Four Out of 10 Miss Taking Their Medications as Prescribed

SYRACUSE, N.Y. — Nine out of 10 upstate New York adults believe that taking medications as prescribed is “very important” or “extremely important,” yet four out of 10 missed one or more doses of medications they were prescribed, according to a new survey commissioned by Excellus BlueCross BlueShield.

“It seems obvious that people should take their medications as directed,” said Nicholas Massa, M.D., medical director of Excellus BlueCross BlueShield’s Central New York region. “It’s particularly important for those individuals who are living with chronic conditions such as high blood pressure, high cholesterol or diabetes, because it may be the best way to manage their disease.”

The online survey, administered by the polling firm One Research, contacted 2,000 upstate New York adults, which is a representative sample of the region’s U.S. Census Bureau demographic profile. More than half of the participants (1,215) were currently taking a prescription medication for a chronic condition and were asked about medication adherence.

About half of the total U.S. population and 90 percent of adults ages 60 and older used at least one prescription drug during the previous month, according to the Centers for Disease Control and Prevention.

Age is a factor in medication adherence. About a third of survey respondents in the 18- to 44-year-old age group reported always taking their medications as prescribed.
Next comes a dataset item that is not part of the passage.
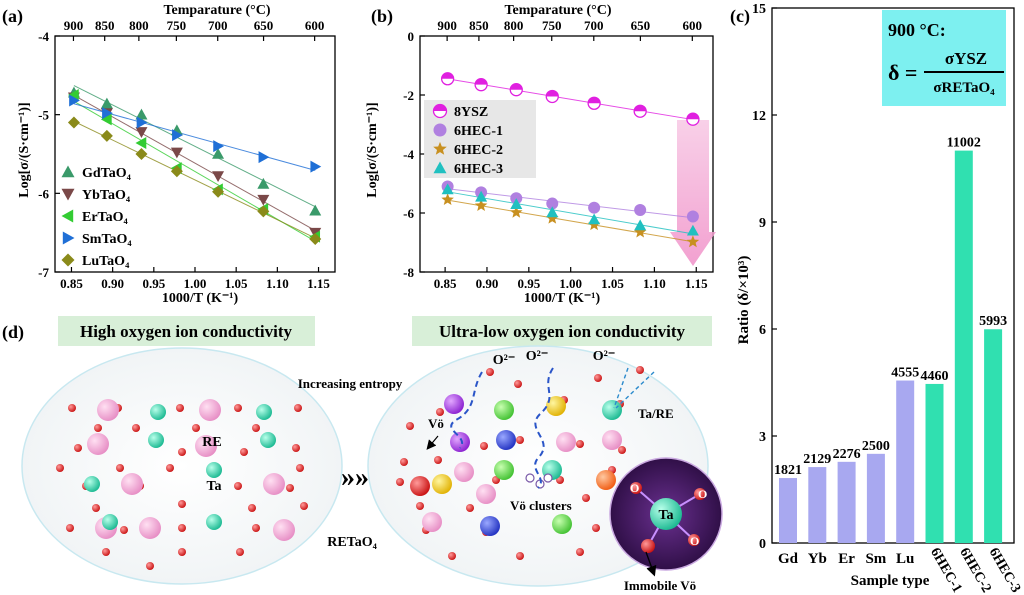  Describe the element at coordinates (478, 150) in the screenshot. I see `legend-label: 6HEC-2` at that location.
This compared to 67 percent of respondents 65 and older who reported always taking medications as directed.

The Excellus BlueCross BlueShield survey revealed that when patients stop taking or change the way they take their prescription medication, it’s usually because they forget or don’t have the medication with them (43 percent), they don’t like the side effects (20 percent), or there’s an issue with the cost (14 percent).
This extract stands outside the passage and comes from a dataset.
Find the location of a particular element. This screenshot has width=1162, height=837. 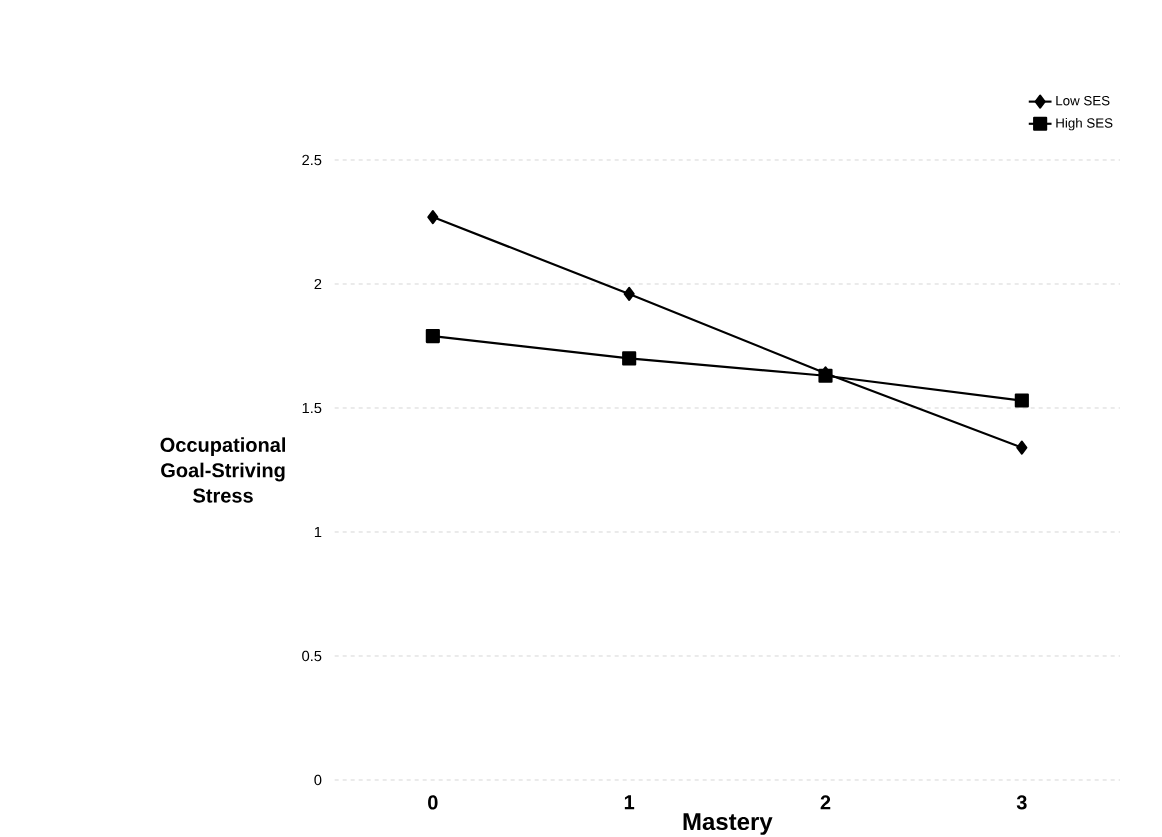

y-tick-label: 2.5 is located at coordinates (312, 160).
Eight percent of survey respondents said they stop taking or change the way they take their medication when they feel they can get by without it.

Massa cautions that many diseases have silent symptoms that are not readily apparent until they have caused damage to the body.

Among upstate New York adults who missed a dose of a prescription medication, about three out of 10 reported that their symptoms returned.

“If you don’t take your meds and your symptoms persist, your doctor may think the drug didn’t work for you and prescribe something stronger, and perhaps even more expensive,” said Massa.

The World Health Organization believes that getting more patients to take their medications as directed may have a greater impact on the health of the population than any improvement in specific medical treatments.

Massa’s advice for improving adherence to prescription medications is to establish a daily routine and set reminders. Pharmacists can help patients create a dosing schedule. Electronic devices, including pillboxes and medication dispensers with alarms that sound when it’s time to take the medication, can assist with reminders. Medication reminder apps also are available for smartphones.

Prescription drug home delivery also can help improve medication adherence. Research published in the Journal of Managed Care and Specialty Pharmacy shows that Medicare Part D beneficiaries who use home delivery for medications to manage chronic conditions such as diabetes, hypertension or high blood pressure are more likely to take their medications as directed than those who pick up their prescriptions from a retail pharmacy.